Task brief
In the data, starting with the line containing "Task: Click the" and going on through the line containing "Action: [x=597, y=801]", change "Click" to "Select" and give those lines again with nothing else altered. Leave the pictures out of your answer.

Supplied material
----------------

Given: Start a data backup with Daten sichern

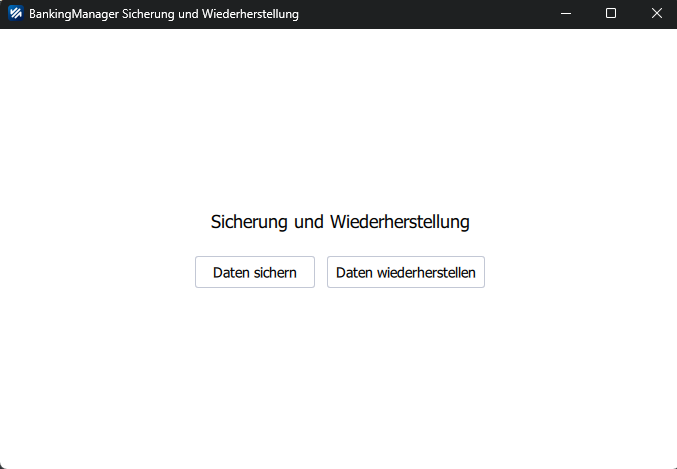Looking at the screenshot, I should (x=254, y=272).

----------------

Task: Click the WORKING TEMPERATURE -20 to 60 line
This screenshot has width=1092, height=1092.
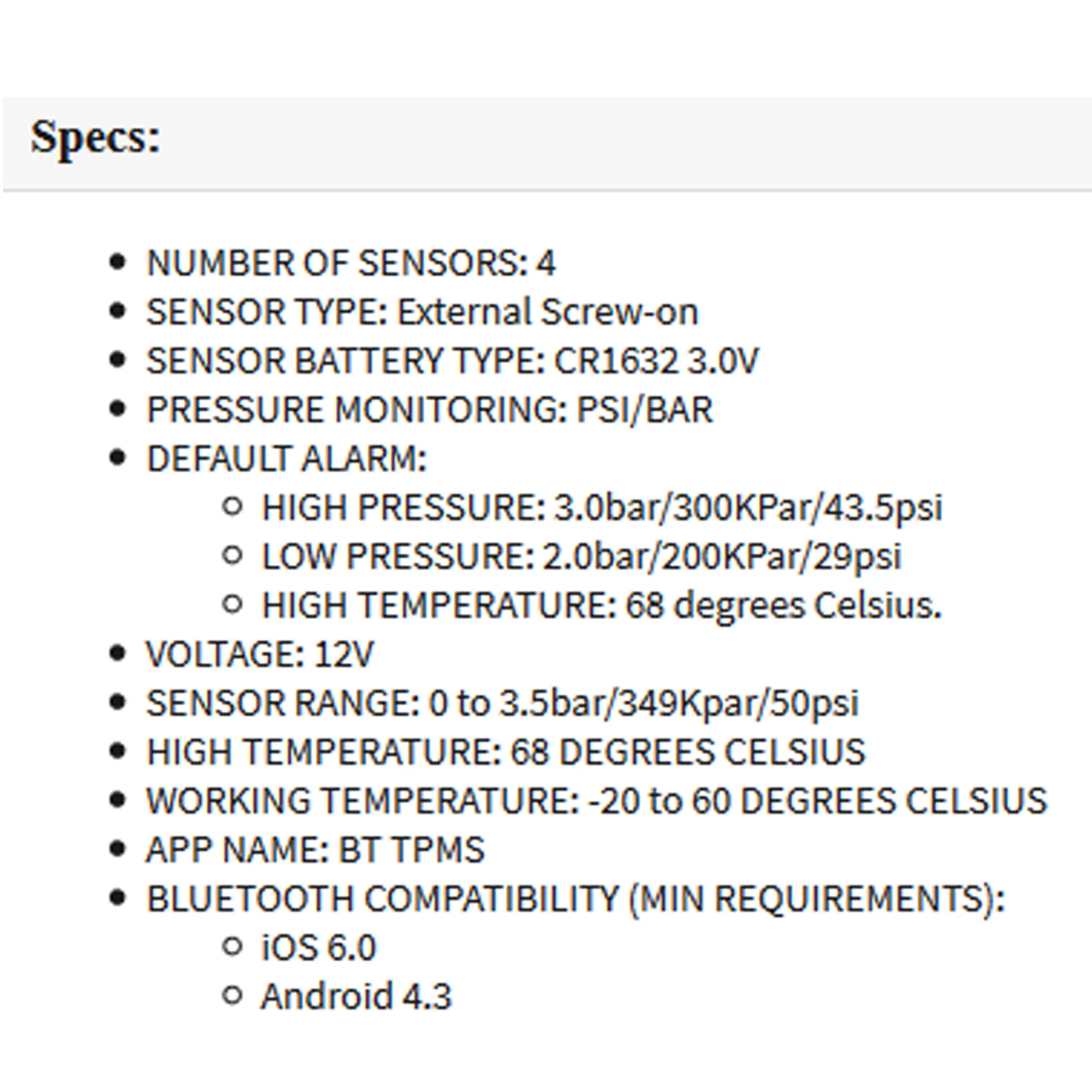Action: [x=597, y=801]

----------------

Output for this task
Task: Select the WORKING TEMPERATURE -20 to 60 line
This screenshot has width=1092, height=1092.
Action: [x=597, y=801]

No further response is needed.